• WHAT YOU NEED TO DO: Line count for "agent": say how many lines of the data contain it, with no other text.

• GIVEN DATA:
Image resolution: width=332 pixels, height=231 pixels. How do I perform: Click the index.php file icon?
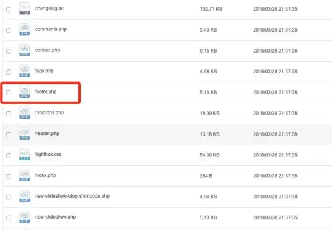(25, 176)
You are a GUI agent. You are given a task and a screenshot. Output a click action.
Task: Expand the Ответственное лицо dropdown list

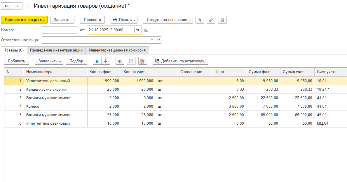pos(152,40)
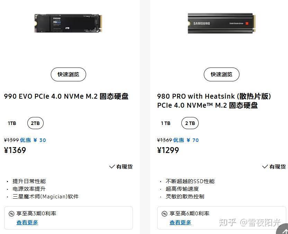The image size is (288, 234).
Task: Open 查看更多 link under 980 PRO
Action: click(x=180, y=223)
...
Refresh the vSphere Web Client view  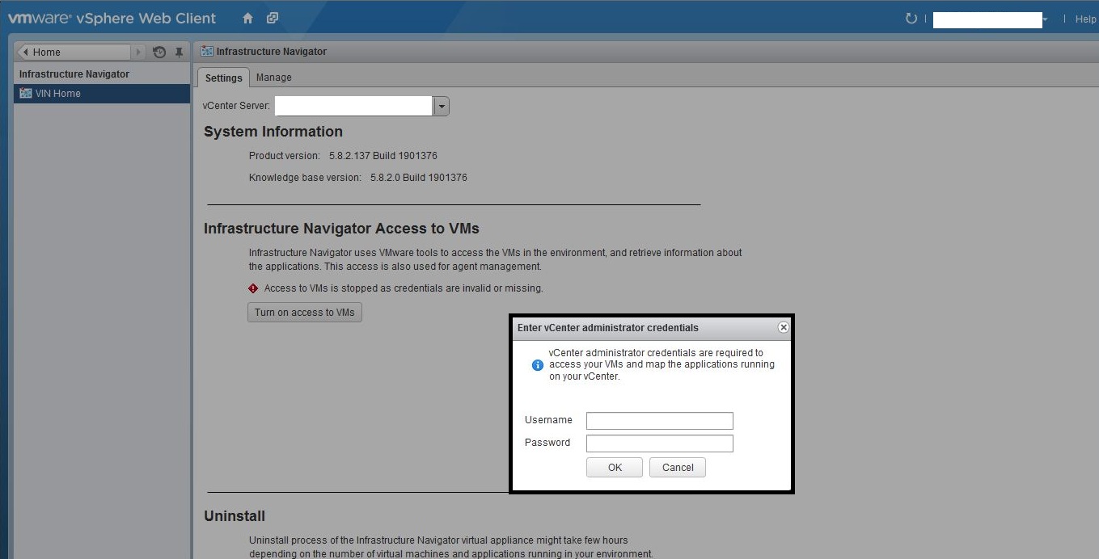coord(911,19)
* * *
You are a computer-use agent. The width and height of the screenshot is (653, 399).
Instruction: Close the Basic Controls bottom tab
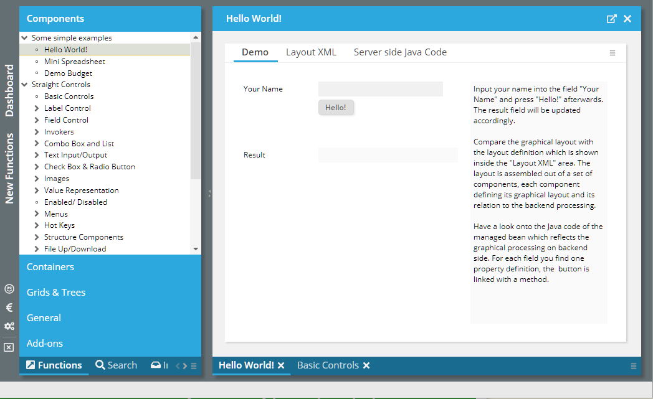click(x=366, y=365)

• EXPECTED OUTPUT: 2